Saturday, 1 May 2010

Cover nomenclature

I often talk in my posts about "original" green covers, and "italic" green covers, and thought that it was time to draw up a little schema of the different types of green covers, and give them a standard name to make my blog a little more scientific!

1. The original green cover. This is characterised by the characteristic green top 1/3 of the cover, with title and author in a distinctive white font, separated by white lines under a lime green "Virago Modern Classics" heading. No green apple on the front, just on the spine. This is the holy grail of Virago Modern Classics of which every VMC collector seeks out! Whilst it would be lovely to own a complete set of original green covers, not all of the VMCs by any means were published in this style.

There is a slight variant on this cover, with a different style of font:
2. The italic green cover. The cover is characterised by a green background to the top 1/3 of the cover upon which the title, author, and Virago modern classics is written in white, italic writing.
3. The modern green cover. This is characterised by a small green stripe down the left hand side of the cover with a red apple in the top left hand corner.

4. Classics covers. I noticed that the Jane Austen and Bronte Virago Modern Classics (and possibly others too that I have not yet come across) have this distinctive design. This is characterised by a green border all the way around, with white decoration and type.

5. Dial Press Covers. Although not part of the green covers, readers should be aware that many Virago books were published in America by the Dial Press, and often have the same picture as the original green edition, but with a black background.
6. Penguin editions. It's worth mentioning that Penguin published a number of the Virago modern classics in Australia and the US - they are original green editions, but have a Penguin emblem on the spine and cover in place of the apple. This was discussed earlier on my blog here and has also been discussed on

7. And then obviously there are the huge array of modern editions. I like the way that these are so completely different, although Virago use similar styles for each author. The Daphne Du Maurier covers and Antonia White ones are especial favourites, and the new Barbara Pym and Muriel Sparks are extremely jolly and colourful.

8. Finally there are the 30th Anniversary Hardbacks, issued in 2008 to celebrate 30 years of Virago, such as Valley of the dolls by Susann. I covet the complete set of these, and own four.

Have I missed anything?


  1. I really like the Dial Press cover, but then I love the image for Frost In May. The best thing about Virago covers is the paintings that they choose for each book.

    The original editions are beautiful face-out on a shelf and look lovely and satisfying when they're a run of green be-appled spines!

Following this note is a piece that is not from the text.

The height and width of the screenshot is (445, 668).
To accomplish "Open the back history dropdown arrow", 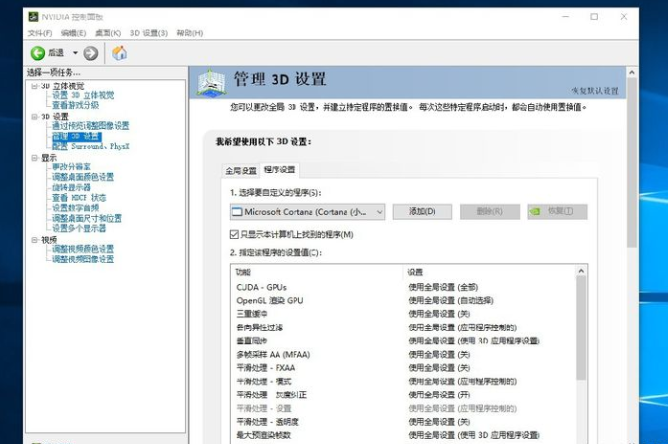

  2. I'm currently trying to decide if I should keep my Virago's arranged alphabeticaly or by cover design. Once upon a time I went out on a saturday night. Hmmm

  3. I like the modern Virago covers which as you say, could be any pastel colour with a little red apple on the spine. I've got two of the 30th anniversary hardbacks, E M Delafield and the Helene Hanff. They are truly beautiful colours.

  4. This is the most helpful Virago post! I've often wondered about the difference cover variations. I'll probably keep mine arranged by cover, and then alphabetical in each group.

  5. Tealady - you're right about the original editions looing lovely as a run of spines - very easy to spot in a second hand shop too!

    Hayley - I would love to keep all my Viragos together but I keep all of my fiction alphabetically or I'd never find anything! Lol. I don't really have Saturday nights either.

    Vintage - I think the hardbacks are very beautiful - I will have to get the rest soon.

    Amanda - I can see the appeal of arrangement by cover!